Since my tools tend to end up all over the house, and half of my basement is currently stuffed to the brim with baby gear due to the renovations finally underway, it’s hard to take a true inventory of our household tools. We seldom encounter a simple project that requires us to go out and buy tools, but there’s this part of me that is always a little worried that we’re missing something vital. It may just be that my dad is basically a low-key version of that fellow on Home Improvement or that I’m always worried about something – either way, it’s nice to give the ol’ toolchest a once over every now and then.
Luckily, if you’re only tackling the basics, according to the NY Times, you don’t need much. Sure, we talked a lot about redoing the upstairs ourselves, but when we started reading about drywall lift rentals, our zest for DIYing the second floor went right out the window. So for now, we need to make holes, fill holes, change what’s in holes, and maybe loosen and tighten this or that. Nothing major. The NY Times list is right up our alley – here’s the gist:
To start off, you need a hammer.
Buy a multihead screwdriver…, said Mr. Stone of M.I.T. It should have at least two different size bits for slotted and Phillips screws, as well as Robertson (square) and Torx bits.
Mr. Ball, of Pulte Group, actually recommends a cordless hammer drill, which is twice as expensive as a standard drill. “That really opens up the ability of the tool,” he said. “And it’ll last you a lifetime.”
He also recommends a one-inch-wide, 25-foot-long tape measure with a lock.
Finally, crown your arsenal with Mole-Grip pliers, commonly known as Vise-Grips.
Next, wrenches. You’ll need one adjustable wrench and a set of standard and metric wrenches.

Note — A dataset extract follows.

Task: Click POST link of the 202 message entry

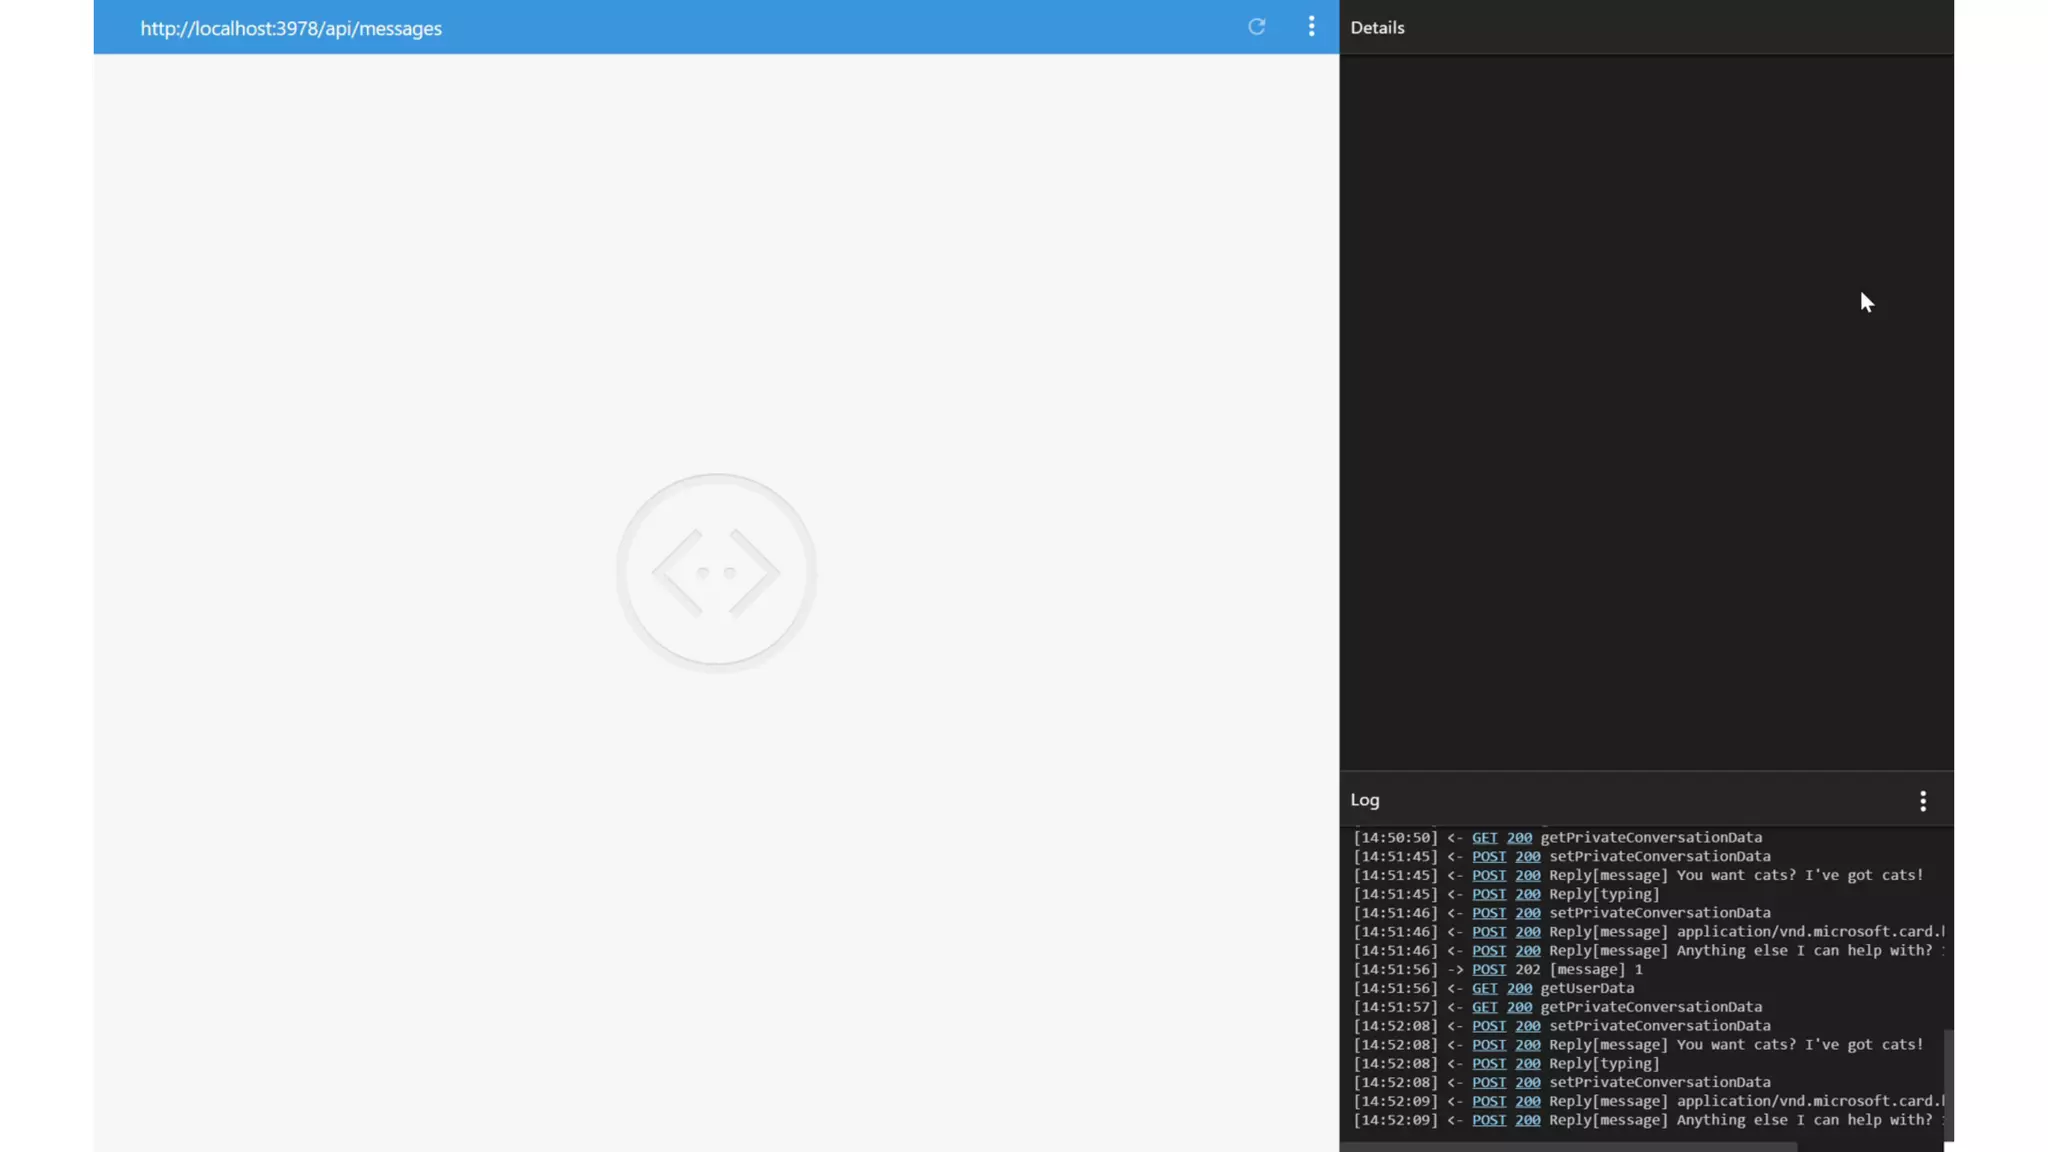Action: point(1488,970)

A set of socket wrenches — metric and standard — also helps in the age of unassembled furniture.
A level and an electronic stud finder.
A footlong wrecking bar is essential, especially one with a nicely tapered edge so you can slip it beneath existing wood.
A handsaw small enough to fit in your toolbox.
Toss in a small assortment of screws, drywall fasteners and eight-penny nails, a small notebook (for recording dimensions) and a carpenter’s pencil, and you’re set.
I see I’m missing a few things I really ought to have – not many, though. How about you? Where are the gaps in your tool collection?